U.S. officials continue to say, a la President Bill Clinton’s dictum, “that depends on what the meaning of is, is.” The parsing of words by the chief of the National Security Agency (NSA), allows him to claim recently that there is no “intercepting” conversations of American citizens. But the NSA is continuing to listen to private conversations. It is just not “intercepting” them, because the word has been given a different definition from what we assume it means. Thus, there is a tremendous need, if not for prosecutions, then for a public inquiry or truth commission to detail what human rights violations are currently veiled in secrecy and lies—as well as clarifying what are the real, if any, counter-terrorism intelligence accruing from these ostensibly criminal acts.
Poland has just charged its Interior Minister of 2002-2004, Zbigniew Siemiątkowski, for allowing the CIA to torture the “high value detainees,” such as the waterboarding of Khalid Sheik Mohammed 183 times and Abu Zoubaydah 83 times. Romania has been exposed by the press for receiving many CIA detainees from Poland after the latter closed its prison and then housed them in Bucharest at 4 Mureş Street. The Council of Europe and the European Parliament, along with Germany, Italy, Spain, and the UK, are investigating the claims of torture by the U.S. government and military and extraordinary rendition on their territory.
The U.S. will not be able to fight wars against terrorism without its European allies. This issue of violent human rights violations by the U.S. government will not disappear, even if it refuses to cooperate with any of these investigations. In Argentina, it took 30 years of civil society lobbying before prosecutions occurred. In terms of scale, the U.S. was not responsible for 30,000 disappearances, as in Argentina. Still, we do not know what the U.S. has done to the innocent, nevermind the guilty, who were not allowed due process. Current policies are unexamined and will come back to haunt the United States because Obama has not yet authorized a commission to explain what occurred in these interrogations and what intelligence benefits, if any, ever accrued. To alter policies, it is necessary to show that these alleged crimes against humanity are hurting the country by straining relations with the developing world—whose leaders are prosecuted for the same crimes the United States is being accused of—and perhaps more importantly, by straining relations with its allies.
To defend democracy, a state cannot be hypocritical.
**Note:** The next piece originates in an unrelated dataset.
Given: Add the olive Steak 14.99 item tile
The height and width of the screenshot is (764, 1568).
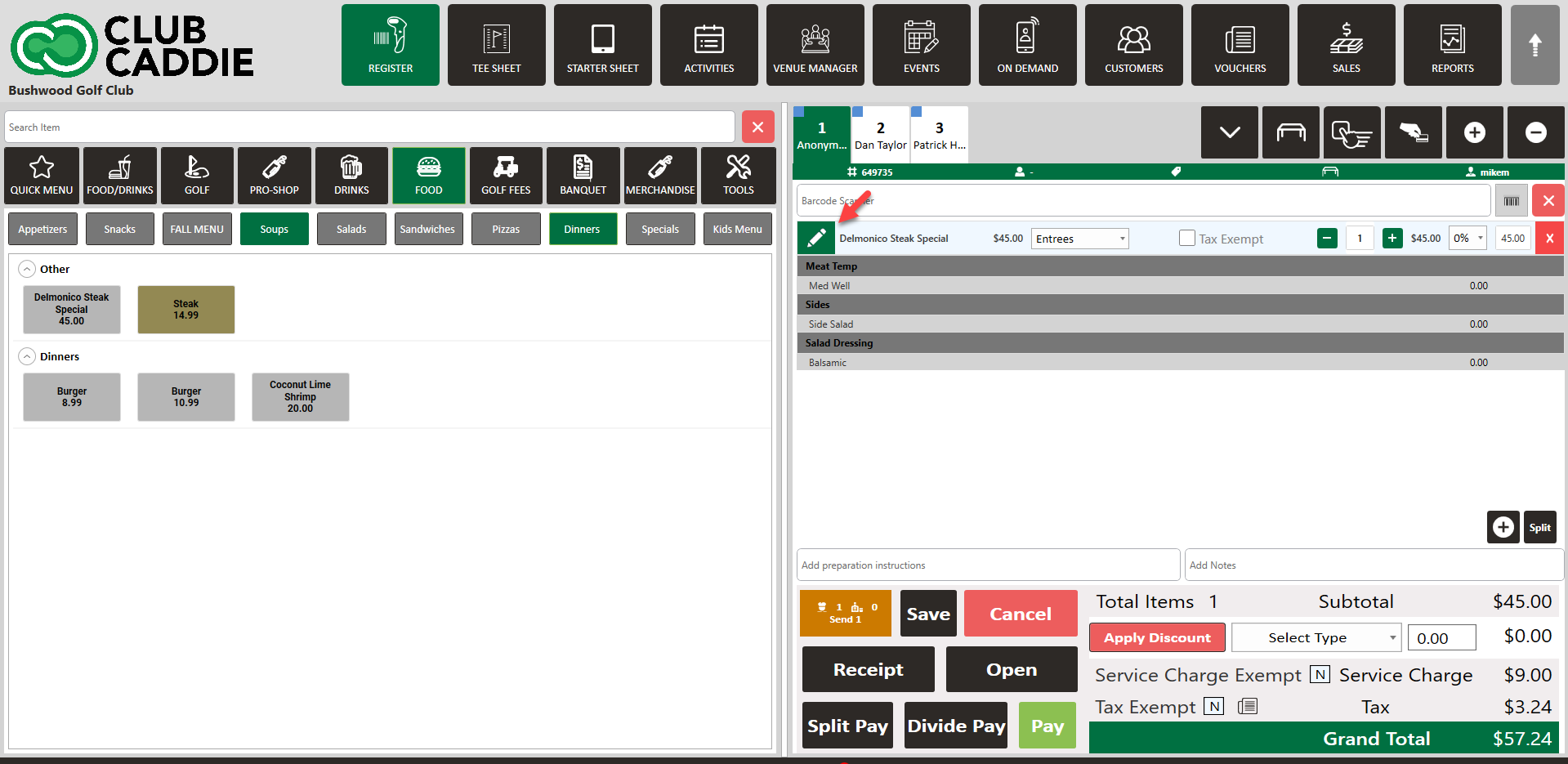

To fight terrorism, democracies need to fight, in the words of Israeli Judge Ahron Barak in his 1999 Supreme Court judgment, “with one hand tied behind their back.” In this PCATI case, he wrote:
“This is the destiny of democracy, as not all means are acceptable to it, and not all practices employed by its enemies are open before it. Although a democracy must often fight with one hand tied behind its back, it nonetheless has the upper hand. Preserving the Rule of Law and recognition of an individual's liberty constitutes an important component in its understanding of security. At the end of the day, they strengthen its spirit and its strength and allow it to overcome its difficulties.”
The U.S. can win the war on terrorism, and it can be fought as a war—but not by torturing and killing the innocent and failing to prosecute those who do. Our failure to prosecute is not only criminal; it will only continue this endless war by creating more terrorism and encourage other countries to follow our bad examples.
Henry "Chip" Carey is an associate professor of political science at Georgia State University. He is author of Reaping What You Sow: A Comparative Examination of Torture Reform in the United States, France, Argentina, and Israel and Privatizing the Democratic Peace: Policy Dilemmas of NGO Peacebuilding (Rethinking Peace and Conflict Studies).